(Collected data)
+ + + +
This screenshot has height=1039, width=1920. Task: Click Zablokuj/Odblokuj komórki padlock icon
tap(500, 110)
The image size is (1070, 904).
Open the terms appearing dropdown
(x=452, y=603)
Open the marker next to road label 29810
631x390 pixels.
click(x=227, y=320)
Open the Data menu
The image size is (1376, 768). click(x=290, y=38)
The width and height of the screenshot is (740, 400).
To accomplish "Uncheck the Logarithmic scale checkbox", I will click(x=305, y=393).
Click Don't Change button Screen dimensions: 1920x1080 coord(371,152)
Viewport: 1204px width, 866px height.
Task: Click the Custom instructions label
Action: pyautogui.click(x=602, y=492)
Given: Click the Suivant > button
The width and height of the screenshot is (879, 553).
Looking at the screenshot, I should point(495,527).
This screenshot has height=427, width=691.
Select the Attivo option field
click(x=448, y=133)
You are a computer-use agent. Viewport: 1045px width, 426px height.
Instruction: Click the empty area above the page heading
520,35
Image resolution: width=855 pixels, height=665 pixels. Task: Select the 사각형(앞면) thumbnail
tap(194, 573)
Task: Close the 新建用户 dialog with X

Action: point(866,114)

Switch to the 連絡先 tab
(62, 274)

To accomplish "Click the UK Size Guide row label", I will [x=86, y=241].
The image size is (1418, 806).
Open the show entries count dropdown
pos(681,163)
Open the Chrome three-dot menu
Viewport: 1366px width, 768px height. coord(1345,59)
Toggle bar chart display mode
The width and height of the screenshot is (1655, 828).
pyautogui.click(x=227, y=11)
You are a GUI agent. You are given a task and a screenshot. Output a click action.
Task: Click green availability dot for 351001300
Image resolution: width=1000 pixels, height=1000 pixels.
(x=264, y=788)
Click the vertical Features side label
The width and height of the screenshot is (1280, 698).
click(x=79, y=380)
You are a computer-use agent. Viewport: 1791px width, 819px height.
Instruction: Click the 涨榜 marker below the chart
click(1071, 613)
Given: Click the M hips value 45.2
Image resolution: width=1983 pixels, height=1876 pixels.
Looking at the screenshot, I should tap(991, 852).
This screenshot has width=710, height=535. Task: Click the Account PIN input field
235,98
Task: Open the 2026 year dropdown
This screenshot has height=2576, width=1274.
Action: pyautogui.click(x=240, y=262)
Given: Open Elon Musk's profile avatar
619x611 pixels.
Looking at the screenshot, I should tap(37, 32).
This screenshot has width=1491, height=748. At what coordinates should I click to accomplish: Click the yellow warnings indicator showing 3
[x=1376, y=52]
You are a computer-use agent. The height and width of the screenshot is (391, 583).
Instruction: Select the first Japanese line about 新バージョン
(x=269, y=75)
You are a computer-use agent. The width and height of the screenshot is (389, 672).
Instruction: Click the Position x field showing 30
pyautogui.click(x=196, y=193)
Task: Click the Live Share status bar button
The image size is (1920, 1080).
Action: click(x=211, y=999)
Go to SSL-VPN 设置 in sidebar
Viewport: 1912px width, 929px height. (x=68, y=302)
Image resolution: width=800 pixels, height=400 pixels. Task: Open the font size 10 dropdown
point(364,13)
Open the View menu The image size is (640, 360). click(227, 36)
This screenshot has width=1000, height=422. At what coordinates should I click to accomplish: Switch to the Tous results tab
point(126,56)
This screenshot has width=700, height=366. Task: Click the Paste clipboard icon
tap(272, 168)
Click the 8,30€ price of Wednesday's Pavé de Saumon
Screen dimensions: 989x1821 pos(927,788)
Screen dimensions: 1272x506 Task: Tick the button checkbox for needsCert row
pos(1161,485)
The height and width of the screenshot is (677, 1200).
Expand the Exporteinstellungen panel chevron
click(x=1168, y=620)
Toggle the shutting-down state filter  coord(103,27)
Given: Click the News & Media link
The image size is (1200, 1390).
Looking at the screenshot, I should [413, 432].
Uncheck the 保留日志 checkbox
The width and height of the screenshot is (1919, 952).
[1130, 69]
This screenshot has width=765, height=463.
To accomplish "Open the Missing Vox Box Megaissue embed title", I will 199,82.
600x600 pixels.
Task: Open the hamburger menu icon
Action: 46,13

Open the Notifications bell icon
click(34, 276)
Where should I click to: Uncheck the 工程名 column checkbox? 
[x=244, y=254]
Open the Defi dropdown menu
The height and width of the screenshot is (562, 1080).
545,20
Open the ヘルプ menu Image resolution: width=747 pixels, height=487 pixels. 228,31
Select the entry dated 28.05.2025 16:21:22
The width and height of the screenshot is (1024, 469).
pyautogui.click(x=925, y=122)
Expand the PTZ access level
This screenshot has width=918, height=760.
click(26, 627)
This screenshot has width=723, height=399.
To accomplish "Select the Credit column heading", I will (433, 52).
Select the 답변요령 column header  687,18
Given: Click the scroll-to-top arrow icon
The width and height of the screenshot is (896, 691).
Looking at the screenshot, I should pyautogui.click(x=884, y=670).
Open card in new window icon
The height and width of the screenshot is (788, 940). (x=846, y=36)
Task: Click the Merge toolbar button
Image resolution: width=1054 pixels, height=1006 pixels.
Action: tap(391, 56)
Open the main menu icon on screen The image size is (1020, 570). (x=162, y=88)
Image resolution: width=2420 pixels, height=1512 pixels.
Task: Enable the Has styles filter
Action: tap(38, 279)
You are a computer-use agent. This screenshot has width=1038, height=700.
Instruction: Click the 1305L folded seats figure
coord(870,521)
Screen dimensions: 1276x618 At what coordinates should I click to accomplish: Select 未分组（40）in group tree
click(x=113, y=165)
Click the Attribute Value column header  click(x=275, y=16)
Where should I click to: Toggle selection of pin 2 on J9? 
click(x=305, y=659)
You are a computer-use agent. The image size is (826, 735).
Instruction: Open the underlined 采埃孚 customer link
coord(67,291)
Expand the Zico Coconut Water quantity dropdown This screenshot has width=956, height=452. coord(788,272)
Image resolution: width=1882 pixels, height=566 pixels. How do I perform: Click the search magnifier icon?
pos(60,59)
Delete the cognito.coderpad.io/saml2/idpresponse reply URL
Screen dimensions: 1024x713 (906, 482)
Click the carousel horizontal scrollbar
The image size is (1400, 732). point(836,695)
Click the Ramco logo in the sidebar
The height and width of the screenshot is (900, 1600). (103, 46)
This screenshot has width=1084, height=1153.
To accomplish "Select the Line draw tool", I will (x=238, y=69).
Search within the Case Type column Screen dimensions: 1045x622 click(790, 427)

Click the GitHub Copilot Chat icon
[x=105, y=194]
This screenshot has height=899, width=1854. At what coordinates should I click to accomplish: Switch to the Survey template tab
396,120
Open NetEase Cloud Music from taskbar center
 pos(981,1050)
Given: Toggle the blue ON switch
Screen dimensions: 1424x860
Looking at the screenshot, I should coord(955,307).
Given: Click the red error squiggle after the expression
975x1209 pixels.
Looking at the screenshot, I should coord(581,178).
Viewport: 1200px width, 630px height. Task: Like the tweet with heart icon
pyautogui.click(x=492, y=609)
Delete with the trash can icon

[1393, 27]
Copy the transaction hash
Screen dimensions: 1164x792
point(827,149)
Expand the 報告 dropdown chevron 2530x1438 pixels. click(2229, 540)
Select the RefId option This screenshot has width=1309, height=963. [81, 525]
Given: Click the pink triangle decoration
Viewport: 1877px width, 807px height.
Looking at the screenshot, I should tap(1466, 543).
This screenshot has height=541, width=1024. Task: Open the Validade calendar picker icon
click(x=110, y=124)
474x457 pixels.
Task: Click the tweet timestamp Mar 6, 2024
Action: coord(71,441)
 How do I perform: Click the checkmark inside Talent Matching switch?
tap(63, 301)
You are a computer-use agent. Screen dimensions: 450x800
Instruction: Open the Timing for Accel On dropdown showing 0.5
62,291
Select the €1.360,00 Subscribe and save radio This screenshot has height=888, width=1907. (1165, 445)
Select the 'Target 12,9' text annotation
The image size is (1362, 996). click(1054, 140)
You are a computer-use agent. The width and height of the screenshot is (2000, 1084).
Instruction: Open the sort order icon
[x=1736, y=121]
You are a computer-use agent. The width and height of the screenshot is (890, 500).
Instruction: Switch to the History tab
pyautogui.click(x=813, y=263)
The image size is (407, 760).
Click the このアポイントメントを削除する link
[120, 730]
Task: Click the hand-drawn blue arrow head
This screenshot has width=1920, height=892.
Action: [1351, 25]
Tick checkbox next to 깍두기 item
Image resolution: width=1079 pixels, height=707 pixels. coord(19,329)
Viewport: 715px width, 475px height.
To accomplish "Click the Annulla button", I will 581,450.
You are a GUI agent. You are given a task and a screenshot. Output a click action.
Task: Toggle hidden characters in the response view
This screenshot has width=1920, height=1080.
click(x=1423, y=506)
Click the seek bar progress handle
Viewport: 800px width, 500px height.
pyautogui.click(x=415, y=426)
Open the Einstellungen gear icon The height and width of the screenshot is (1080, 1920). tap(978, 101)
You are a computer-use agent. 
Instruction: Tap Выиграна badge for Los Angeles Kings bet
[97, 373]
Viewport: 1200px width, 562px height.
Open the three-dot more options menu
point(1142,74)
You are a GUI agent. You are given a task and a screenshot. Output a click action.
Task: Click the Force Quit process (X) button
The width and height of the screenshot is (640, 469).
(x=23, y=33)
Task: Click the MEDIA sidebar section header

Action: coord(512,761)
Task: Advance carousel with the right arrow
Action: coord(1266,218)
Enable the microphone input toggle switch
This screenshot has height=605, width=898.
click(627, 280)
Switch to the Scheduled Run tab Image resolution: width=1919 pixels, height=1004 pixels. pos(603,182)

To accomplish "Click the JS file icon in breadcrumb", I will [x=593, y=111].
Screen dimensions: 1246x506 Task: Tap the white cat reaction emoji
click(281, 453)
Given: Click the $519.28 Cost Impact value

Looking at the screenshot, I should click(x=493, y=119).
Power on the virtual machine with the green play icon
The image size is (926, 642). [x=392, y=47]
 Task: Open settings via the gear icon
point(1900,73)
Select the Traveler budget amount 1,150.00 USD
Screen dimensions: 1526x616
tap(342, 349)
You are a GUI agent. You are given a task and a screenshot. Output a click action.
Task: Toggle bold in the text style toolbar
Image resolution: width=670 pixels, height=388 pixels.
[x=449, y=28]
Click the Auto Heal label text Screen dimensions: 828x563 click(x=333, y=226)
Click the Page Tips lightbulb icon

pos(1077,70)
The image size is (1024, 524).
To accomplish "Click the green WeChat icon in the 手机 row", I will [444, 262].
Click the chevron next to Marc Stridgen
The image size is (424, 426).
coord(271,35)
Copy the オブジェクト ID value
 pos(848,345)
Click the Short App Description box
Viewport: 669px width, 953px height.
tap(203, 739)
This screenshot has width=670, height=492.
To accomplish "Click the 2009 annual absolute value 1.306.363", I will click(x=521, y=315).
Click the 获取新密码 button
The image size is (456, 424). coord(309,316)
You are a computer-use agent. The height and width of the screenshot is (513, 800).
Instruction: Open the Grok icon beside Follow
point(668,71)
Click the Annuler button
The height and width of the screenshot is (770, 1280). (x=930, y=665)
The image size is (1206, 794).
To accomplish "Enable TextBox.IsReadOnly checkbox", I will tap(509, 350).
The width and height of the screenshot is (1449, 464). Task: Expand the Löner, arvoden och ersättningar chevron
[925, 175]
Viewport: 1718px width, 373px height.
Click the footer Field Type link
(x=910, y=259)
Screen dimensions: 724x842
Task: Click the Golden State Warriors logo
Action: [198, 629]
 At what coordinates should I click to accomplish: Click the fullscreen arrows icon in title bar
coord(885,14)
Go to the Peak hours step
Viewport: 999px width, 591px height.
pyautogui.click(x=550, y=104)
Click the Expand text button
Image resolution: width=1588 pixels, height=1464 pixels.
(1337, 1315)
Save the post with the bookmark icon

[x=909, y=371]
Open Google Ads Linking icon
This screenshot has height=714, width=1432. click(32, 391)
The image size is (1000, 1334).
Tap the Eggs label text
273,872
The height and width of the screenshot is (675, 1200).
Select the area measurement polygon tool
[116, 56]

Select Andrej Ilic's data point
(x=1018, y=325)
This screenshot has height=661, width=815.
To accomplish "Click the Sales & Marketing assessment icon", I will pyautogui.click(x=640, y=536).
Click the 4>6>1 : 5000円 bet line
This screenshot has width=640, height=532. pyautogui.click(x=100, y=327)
+ + + +
Task
Please output the exact lines of the records above, beginning with the first and stopping after the line that holds "Task: Click green", and nothing else.

Answer space
This screenshot has height=1039, width=1920. Task: Click Zablokuj/Odblokuj komórki padlock icon
tap(500, 110)
The image size is (1070, 904).
Open the terms appearing dropdown
(x=452, y=603)
Open the marker next to road label 29810
631x390 pixels.
click(x=227, y=320)
Open the Data menu
The image size is (1376, 768). click(x=290, y=38)
The width and height of the screenshot is (740, 400).
To accomplish "Uncheck the Logarithmic scale checkbox", I will click(x=305, y=393).
Click Don't Change button Screen dimensions: 1920x1080 coord(371,152)
Viewport: 1204px width, 866px height.
Task: Click the Custom instructions label
Action: pyautogui.click(x=602, y=492)
Given: Click the Suivant > button
The width and height of the screenshot is (879, 553).
Looking at the screenshot, I should point(495,527).
This screenshot has height=427, width=691.
Select the Attivo option field
click(x=448, y=133)
You are a computer-use agent. Viewport: 1045px width, 426px height.
Instruction: Click the empty area above the page heading
520,35
Image resolution: width=855 pixels, height=665 pixels. Task: Select the 사각형(앞면) thumbnail
tap(194, 573)
Task: Close the 新建用户 dialog with X

Action: point(866,114)

Switch to the 連絡先 tab
(62, 274)

To accomplish "Click the UK Size Guide row label", I will [x=86, y=241].
The image size is (1418, 806).
Open the show entries count dropdown
pos(681,163)
Open the Chrome three-dot menu
Viewport: 1366px width, 768px height. coord(1345,59)
Toggle bar chart display mode
The width and height of the screenshot is (1655, 828).
pyautogui.click(x=227, y=11)
You are a GUI agent. You are given a task and a screenshot. Output a click action.
Task: Click green availability dot for 351001300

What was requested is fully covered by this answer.